Hierarchical classification has long been identified as one of the most important aspects of human knowledge representation. In the sciences, management, and law, hierarchies have been used to structure the relations among domain entities, and tree diagrams representing such relations can be found in many different texts. Hierarchical structure has also been found in human knowledge representation (Markman and Callanan, 1984, Rosch, 1978). Our concepts seem to be structured in levels of classification in which specific concepts fall under increasingly higher-level concepts. For example, an object identified as a beach novel also falls under more general classes of novel, book, and publication, forming a series of inclusion relations: Beach novels are novels, novels are books, and books are publications.

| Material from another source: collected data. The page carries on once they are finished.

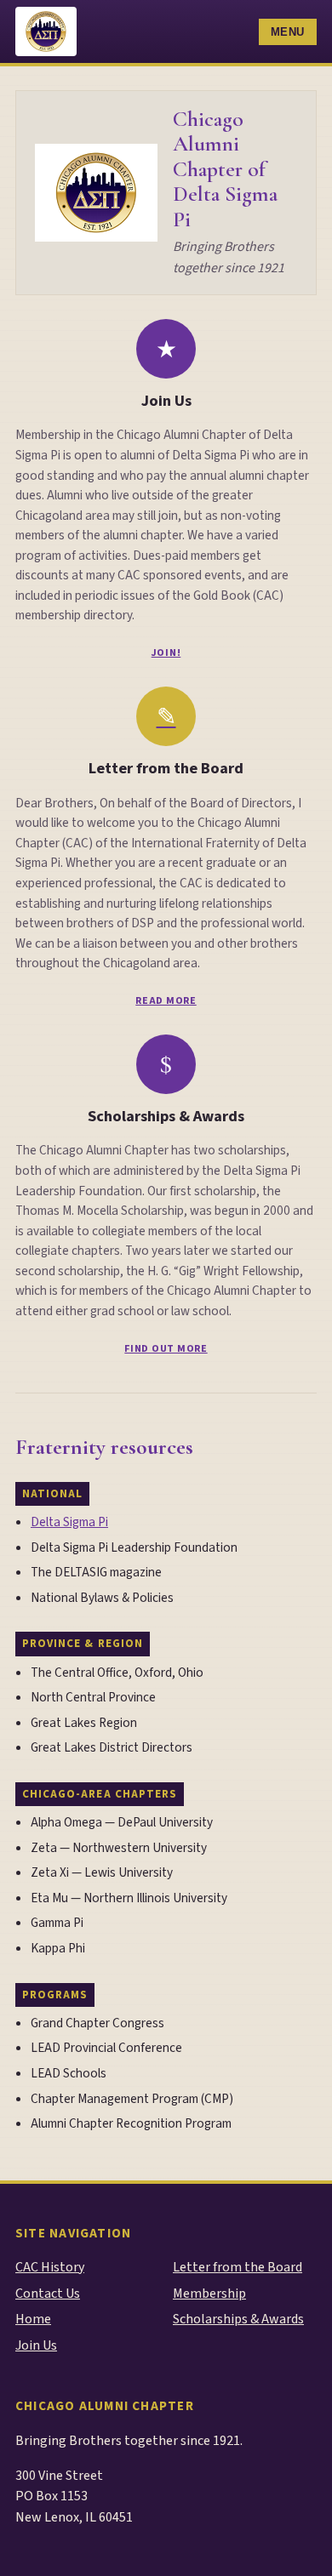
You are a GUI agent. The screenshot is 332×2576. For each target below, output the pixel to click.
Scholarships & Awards (166, 1116)
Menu (288, 32)
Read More (165, 1001)
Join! (166, 653)
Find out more (165, 1349)
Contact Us (47, 2293)
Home (33, 2319)
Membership (209, 2293)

The advantage of hierarchical representation has long been noted (Linnaeus, 1758, Quillian, 1968). The main benefit is that facts known about higher-level concepts apply to lower ones as well. So, after learning that all publications have an author, one knows that all novels have an author. This is an important benefit, because there are dozens or even hundreds of types of dogs, cars, musical instruments, hammers, contracts, investments, cultures, and so on, and if we had to learn the properties of each type separately, it would be extremely difficult and time-consuming. For example, if you had to learn that Scottish terriers have skin, move, breathe, have livers, have a four-chambered heart, and all their other biological properties, you might never get around to learning about Airedales, Jack Russell terriers, or Yorkshire terriers (much less poodles). However, by knowing that those properties are true of animals or mammals, you do not have to relearn them for dogs, terriers, and every type of terrier separately. Over and above this benefit, the power and flexibility of the representational format is greatly increased with the notion of a “default hierarchy” (Quillian, 1968), in which lower branches can contain exceptions to the general properties stored higher up. For example the fact that penguins do not fly is treated as an exception to the general rule stored higher up that birds do fly. Default hierarchies are an essential tool in database design and in knowledge-based systems architecture in Artificial Intelligence, suggesting their direct relevance for representing human conceptual knowledge.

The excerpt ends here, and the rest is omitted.